### YOUR GOAL
Among the entries below, one line contains "Task: Expand the text style chevron" and another contains "Click the location". Transcribe those two lines and every line between them, exactly.
(THE DATA Opens)
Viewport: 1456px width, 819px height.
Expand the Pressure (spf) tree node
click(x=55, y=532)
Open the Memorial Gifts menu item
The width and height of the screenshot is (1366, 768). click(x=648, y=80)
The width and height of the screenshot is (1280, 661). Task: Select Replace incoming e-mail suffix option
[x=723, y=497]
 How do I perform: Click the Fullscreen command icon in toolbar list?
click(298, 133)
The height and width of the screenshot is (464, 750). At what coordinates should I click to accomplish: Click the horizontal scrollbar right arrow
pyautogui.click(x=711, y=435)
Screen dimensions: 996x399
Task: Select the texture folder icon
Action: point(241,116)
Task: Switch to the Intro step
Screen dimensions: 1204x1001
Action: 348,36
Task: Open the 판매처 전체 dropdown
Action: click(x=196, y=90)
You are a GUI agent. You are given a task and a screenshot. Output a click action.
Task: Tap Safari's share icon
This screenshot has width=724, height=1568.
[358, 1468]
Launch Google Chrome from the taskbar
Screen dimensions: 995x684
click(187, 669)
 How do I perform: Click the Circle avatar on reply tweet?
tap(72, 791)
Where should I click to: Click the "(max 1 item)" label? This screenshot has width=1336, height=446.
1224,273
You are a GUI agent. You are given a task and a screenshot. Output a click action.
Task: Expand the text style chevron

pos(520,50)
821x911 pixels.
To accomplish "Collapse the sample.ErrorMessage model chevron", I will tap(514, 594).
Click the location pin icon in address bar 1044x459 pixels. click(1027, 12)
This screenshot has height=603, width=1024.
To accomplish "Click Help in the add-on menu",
(THE DATA Closes)
### FINAL ANSWER
Task: Expand the text style chevron

pos(520,50)
821x911 pixels.
To accomplish "Collapse the sample.ErrorMessage model chevron", I will tap(514, 594).
Click the location pin icon in address bar 1044x459 pixels. click(1027, 12)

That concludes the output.